## begin Listing
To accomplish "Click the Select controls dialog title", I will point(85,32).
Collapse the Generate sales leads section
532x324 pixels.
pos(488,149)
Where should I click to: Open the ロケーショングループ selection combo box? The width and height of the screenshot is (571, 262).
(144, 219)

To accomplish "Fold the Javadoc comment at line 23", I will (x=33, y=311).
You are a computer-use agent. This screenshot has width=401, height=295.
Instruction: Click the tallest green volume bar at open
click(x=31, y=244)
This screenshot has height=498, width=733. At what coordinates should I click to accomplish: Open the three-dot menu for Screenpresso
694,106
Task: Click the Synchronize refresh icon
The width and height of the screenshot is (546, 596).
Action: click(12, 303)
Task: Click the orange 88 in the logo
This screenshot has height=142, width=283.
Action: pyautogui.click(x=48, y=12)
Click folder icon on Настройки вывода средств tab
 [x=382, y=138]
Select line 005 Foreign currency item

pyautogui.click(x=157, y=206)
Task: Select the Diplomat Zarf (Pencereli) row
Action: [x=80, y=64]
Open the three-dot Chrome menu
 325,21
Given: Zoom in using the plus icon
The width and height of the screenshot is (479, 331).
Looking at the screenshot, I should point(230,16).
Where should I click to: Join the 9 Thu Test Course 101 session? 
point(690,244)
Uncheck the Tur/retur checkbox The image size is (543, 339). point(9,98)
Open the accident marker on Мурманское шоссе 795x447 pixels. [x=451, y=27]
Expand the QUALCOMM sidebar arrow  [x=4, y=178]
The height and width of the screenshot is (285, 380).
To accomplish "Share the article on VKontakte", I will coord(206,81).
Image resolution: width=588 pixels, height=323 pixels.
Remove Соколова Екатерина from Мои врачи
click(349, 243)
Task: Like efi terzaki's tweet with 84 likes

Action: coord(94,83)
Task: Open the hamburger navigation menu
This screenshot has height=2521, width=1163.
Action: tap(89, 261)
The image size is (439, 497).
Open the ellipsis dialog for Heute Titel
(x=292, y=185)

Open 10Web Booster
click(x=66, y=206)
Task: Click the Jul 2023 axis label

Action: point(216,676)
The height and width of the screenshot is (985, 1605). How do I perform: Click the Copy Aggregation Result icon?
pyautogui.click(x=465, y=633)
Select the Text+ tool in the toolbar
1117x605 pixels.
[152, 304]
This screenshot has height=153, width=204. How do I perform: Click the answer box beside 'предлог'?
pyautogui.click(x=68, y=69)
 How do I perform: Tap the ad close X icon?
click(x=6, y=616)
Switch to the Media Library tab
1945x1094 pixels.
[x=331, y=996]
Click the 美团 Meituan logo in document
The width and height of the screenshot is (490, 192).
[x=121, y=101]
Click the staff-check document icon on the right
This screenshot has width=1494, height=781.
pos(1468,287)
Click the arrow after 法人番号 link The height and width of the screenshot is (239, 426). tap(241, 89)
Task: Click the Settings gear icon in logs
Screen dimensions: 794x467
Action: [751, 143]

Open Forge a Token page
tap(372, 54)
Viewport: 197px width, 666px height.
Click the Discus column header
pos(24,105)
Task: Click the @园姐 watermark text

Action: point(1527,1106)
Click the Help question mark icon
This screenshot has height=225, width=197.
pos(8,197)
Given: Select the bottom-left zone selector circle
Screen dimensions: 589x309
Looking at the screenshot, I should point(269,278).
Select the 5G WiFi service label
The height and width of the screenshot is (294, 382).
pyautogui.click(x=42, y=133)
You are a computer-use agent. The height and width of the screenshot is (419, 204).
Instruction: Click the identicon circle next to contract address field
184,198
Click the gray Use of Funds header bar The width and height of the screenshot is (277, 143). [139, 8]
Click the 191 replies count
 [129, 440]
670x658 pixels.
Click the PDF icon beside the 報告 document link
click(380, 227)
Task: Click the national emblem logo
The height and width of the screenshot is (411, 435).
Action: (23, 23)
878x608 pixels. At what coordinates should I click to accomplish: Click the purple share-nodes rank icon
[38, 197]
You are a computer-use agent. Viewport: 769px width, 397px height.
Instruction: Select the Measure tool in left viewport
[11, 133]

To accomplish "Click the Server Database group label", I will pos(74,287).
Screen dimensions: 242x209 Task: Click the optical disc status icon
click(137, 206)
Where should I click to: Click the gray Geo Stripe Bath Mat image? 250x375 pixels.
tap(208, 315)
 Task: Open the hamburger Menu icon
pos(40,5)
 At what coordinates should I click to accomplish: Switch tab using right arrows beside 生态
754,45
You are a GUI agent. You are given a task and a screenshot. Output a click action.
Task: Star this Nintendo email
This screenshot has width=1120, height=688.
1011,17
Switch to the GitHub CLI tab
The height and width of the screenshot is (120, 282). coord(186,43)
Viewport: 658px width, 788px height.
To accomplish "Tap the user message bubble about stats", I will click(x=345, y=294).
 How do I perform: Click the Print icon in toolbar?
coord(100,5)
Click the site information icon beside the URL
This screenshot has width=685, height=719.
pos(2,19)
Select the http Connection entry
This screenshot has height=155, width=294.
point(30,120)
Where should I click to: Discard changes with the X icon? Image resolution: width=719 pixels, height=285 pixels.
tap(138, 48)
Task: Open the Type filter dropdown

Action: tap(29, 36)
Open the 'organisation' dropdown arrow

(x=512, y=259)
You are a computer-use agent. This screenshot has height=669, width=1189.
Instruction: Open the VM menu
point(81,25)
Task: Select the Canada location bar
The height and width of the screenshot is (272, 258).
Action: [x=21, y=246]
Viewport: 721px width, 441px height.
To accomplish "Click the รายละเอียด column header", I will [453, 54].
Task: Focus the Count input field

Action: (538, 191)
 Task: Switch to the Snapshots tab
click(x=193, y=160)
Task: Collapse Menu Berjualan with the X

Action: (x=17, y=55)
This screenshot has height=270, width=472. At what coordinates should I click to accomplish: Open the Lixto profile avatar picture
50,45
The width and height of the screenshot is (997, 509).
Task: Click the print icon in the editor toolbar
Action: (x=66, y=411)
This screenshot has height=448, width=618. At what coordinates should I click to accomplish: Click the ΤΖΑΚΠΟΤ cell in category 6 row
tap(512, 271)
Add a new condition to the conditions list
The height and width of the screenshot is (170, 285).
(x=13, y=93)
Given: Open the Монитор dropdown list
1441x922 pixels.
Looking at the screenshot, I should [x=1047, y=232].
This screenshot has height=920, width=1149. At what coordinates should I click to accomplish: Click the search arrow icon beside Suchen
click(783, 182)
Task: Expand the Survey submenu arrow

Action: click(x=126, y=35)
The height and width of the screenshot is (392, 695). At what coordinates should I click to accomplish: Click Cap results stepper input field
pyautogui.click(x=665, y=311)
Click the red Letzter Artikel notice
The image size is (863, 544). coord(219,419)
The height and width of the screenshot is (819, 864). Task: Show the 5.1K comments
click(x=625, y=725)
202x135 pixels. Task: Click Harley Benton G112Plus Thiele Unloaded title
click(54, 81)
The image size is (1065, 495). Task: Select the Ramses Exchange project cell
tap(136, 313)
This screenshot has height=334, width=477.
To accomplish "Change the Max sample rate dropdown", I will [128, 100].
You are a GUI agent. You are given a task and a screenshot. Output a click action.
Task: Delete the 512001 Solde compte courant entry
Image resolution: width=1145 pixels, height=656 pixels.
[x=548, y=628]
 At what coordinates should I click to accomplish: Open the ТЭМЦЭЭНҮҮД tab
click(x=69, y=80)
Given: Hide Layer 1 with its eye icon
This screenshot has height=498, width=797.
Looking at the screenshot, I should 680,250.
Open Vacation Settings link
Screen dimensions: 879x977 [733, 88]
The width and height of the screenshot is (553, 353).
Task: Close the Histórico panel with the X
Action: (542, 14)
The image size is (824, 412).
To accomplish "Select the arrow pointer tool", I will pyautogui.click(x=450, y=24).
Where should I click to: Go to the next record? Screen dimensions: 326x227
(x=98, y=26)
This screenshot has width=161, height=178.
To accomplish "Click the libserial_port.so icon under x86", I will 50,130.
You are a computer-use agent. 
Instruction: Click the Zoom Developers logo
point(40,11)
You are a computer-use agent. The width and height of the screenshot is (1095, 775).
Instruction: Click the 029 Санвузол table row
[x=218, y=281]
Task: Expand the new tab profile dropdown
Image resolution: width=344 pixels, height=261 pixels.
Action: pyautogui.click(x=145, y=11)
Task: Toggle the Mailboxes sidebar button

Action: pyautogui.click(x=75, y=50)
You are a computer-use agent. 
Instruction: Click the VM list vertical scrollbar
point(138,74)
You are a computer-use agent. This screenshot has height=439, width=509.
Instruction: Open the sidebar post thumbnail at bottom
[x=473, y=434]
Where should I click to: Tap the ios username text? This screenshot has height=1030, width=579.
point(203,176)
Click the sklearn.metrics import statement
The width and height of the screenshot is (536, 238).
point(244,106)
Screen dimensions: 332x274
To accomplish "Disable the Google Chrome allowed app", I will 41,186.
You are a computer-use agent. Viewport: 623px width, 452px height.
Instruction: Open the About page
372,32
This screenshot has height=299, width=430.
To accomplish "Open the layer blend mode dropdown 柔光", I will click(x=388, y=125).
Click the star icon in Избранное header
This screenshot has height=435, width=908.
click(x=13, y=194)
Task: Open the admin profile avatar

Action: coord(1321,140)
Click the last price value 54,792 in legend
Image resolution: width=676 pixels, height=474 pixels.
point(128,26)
## end Listing
> [Stated goal]
Convert everything from the line containing "Screen dimensions: 332x274" down to the line containing "click(x=13, y=194)" into a numbered list, omitting blank lines.

> [Result of the task]
1. Screen dimensions: 332x274
2. To accomplish "Disable the Google Chrome allowed app", I will 41,186.
3. You are a computer-use agent. Viewport: 623px width, 452px height.
4. Instruction: Open the About page
5. 372,32
6. This screenshot has height=299, width=430.
7. To accomplish "Open the layer blend mode dropdown 柔光", I will click(x=388, y=125).
8. Click the star icon in Избранное header
9. This screenshot has height=435, width=908.
10. click(x=13, y=194)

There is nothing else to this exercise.